▶ Activity: Your task is to restate exactly the lines from the one holding "Given: Click the See more button" to the end of the entries below, inclusive.

Provided material Start Marker

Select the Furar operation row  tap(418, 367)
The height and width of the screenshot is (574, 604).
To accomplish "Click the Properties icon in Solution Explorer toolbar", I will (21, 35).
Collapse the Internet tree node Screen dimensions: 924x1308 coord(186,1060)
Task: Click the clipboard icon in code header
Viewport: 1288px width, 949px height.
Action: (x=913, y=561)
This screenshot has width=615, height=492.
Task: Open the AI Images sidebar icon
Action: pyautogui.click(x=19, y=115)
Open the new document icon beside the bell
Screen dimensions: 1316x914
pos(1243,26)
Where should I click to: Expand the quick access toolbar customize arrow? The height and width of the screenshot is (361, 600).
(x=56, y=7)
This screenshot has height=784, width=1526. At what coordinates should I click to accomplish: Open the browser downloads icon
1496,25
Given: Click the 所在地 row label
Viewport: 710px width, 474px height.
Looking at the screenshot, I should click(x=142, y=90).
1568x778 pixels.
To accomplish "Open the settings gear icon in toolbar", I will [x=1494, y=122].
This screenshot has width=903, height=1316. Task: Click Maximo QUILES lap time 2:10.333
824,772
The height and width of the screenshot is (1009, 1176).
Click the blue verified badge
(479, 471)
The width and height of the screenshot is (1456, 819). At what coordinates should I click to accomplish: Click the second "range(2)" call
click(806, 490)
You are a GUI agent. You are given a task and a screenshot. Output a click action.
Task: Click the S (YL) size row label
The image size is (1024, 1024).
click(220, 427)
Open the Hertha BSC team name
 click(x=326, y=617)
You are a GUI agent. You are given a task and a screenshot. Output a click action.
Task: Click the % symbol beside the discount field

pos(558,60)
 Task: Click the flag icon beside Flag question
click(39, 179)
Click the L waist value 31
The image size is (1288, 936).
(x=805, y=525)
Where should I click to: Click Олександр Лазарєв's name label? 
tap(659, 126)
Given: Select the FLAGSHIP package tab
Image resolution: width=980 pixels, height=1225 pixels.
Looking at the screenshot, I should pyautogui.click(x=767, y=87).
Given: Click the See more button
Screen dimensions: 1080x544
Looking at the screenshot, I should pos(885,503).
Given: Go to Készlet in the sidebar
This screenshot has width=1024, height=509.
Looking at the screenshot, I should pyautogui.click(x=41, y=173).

Provided material End Marker

▶ Response to the task:
Given: Click the See more button
Screen dimensions: 1080x544
Looking at the screenshot, I should pos(885,503).
Given: Go to Készlet in the sidebar
This screenshot has width=1024, height=509.
Looking at the screenshot, I should pyautogui.click(x=41, y=173).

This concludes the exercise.